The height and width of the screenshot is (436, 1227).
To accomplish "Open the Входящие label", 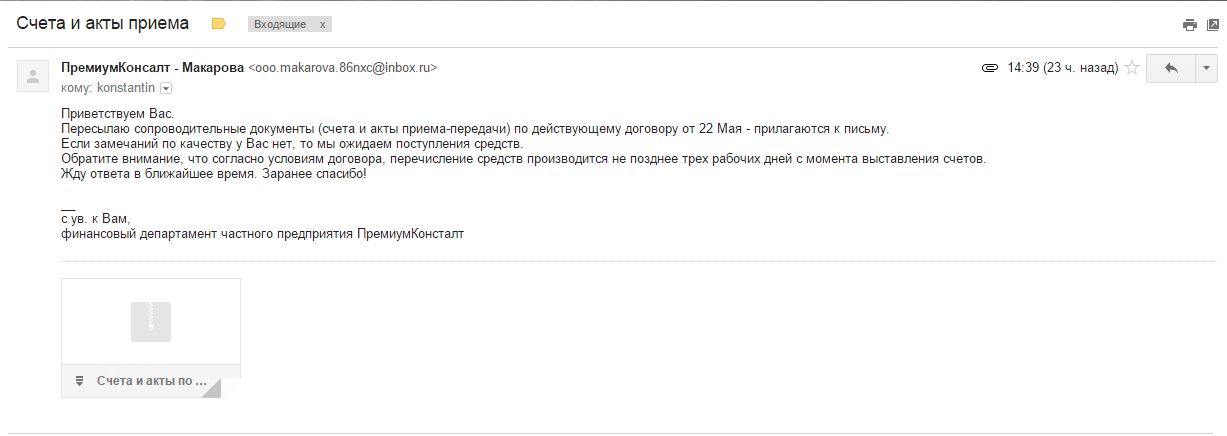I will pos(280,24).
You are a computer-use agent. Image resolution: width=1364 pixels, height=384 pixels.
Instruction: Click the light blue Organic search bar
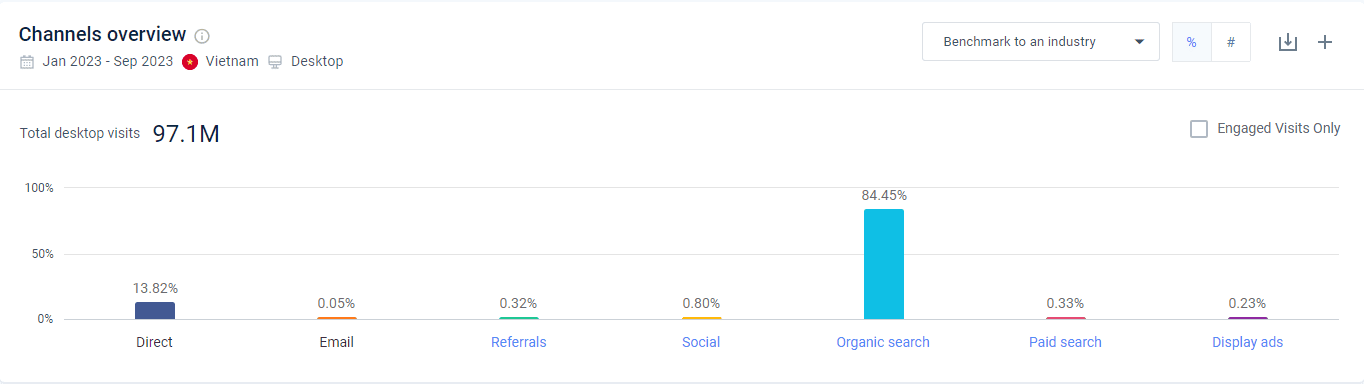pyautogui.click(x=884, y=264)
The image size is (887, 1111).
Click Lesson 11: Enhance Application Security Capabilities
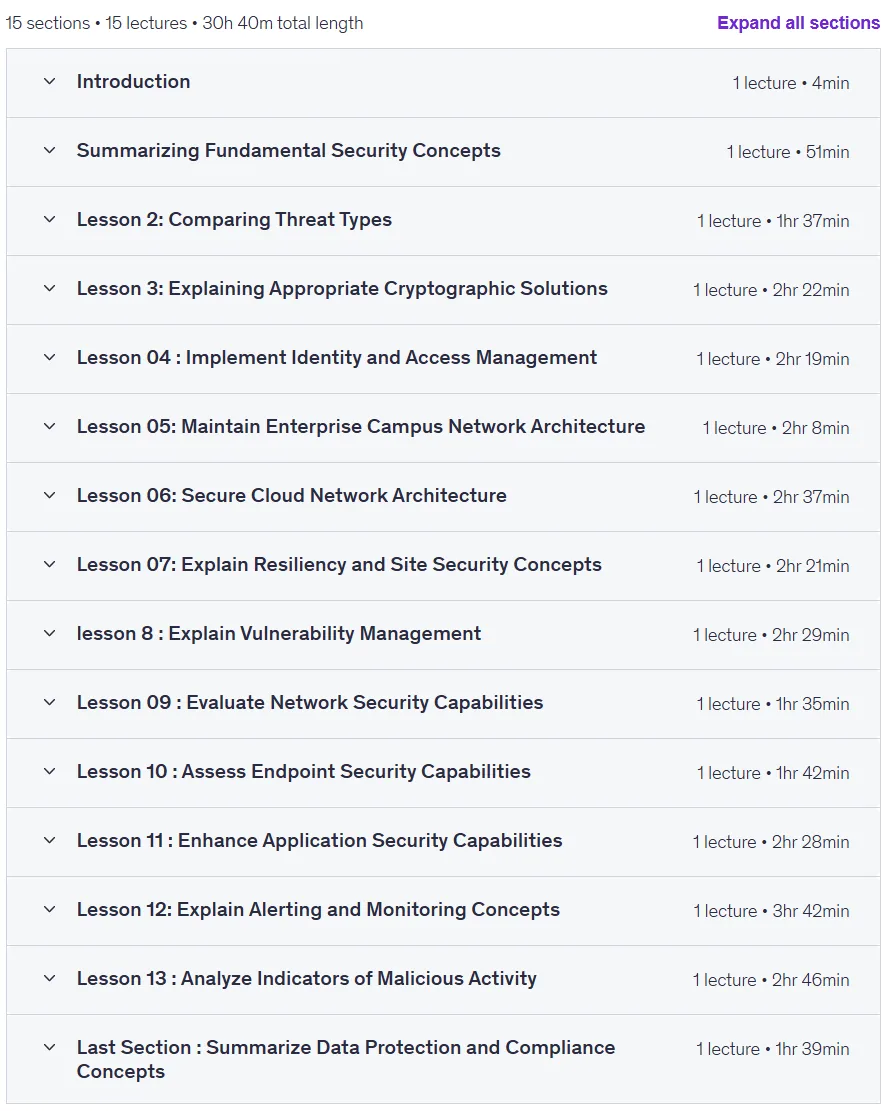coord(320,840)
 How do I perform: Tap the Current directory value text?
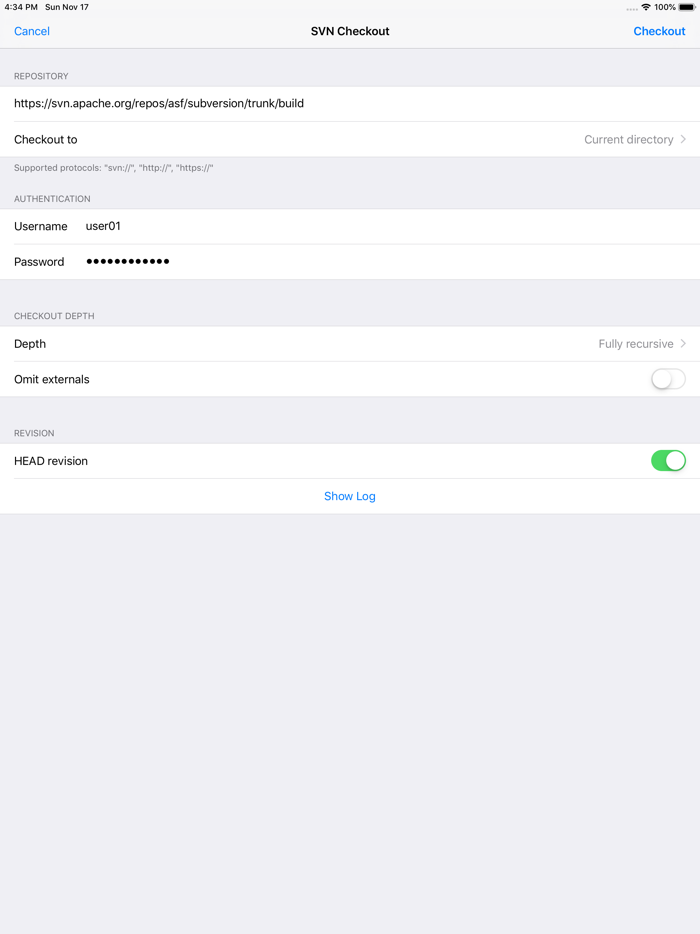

================

▸ **EXERCISE REQUIREMENTS**: Keep pictures out and return the lines from the one containing "The image size is (887, 1111)." through the end of the listing, both included, character for character.

▸ **TASK RESPONSE**:
The image size is (887, 1111).
Click Lesson 11: Enhance Application Security Capabilities
coord(320,840)
 How do I perform: Tap the Current directory value text?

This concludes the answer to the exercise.